■ Data excerpts:
====

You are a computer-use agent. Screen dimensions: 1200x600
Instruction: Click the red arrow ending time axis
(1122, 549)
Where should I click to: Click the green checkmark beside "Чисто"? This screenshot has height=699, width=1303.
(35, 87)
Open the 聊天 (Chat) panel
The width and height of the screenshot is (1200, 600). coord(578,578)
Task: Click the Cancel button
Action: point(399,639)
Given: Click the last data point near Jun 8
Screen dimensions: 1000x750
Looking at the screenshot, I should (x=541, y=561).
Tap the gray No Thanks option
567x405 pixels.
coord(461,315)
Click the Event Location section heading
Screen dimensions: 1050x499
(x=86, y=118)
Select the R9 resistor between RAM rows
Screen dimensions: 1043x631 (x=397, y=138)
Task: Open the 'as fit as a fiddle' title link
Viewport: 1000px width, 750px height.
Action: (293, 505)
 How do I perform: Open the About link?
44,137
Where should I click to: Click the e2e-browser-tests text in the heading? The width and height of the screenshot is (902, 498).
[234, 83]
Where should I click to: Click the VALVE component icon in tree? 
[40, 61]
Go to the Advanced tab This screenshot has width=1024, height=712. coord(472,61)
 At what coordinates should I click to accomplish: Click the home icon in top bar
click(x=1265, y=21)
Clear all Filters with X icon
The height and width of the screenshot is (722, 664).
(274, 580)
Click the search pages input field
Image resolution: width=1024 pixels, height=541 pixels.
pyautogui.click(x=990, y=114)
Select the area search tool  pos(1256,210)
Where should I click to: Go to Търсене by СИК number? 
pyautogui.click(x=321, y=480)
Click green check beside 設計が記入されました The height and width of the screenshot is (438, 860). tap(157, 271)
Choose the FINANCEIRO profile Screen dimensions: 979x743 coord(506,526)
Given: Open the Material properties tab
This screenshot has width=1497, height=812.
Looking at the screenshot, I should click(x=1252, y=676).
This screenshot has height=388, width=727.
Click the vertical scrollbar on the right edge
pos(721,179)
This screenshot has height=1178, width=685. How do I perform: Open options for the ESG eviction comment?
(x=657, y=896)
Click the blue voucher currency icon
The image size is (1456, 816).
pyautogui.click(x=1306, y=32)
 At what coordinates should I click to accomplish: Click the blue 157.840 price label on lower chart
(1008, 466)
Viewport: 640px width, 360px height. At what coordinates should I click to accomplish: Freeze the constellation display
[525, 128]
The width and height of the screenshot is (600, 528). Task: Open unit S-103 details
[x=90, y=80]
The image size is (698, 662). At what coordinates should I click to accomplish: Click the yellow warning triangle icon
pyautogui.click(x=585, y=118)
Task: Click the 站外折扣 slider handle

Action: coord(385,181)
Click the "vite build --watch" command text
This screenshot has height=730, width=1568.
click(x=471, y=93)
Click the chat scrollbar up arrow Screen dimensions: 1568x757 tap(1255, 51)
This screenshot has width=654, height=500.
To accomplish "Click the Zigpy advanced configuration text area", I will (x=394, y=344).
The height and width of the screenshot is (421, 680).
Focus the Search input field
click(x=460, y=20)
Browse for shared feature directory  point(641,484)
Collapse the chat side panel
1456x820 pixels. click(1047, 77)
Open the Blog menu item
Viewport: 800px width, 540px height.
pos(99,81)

====

What are the lines of the data above that include the string "area"? Copy them.

Select the area search tool  pos(1256,210)
To accomplish "Click the Zigpy advanced configuration text area", I will (x=394, y=344).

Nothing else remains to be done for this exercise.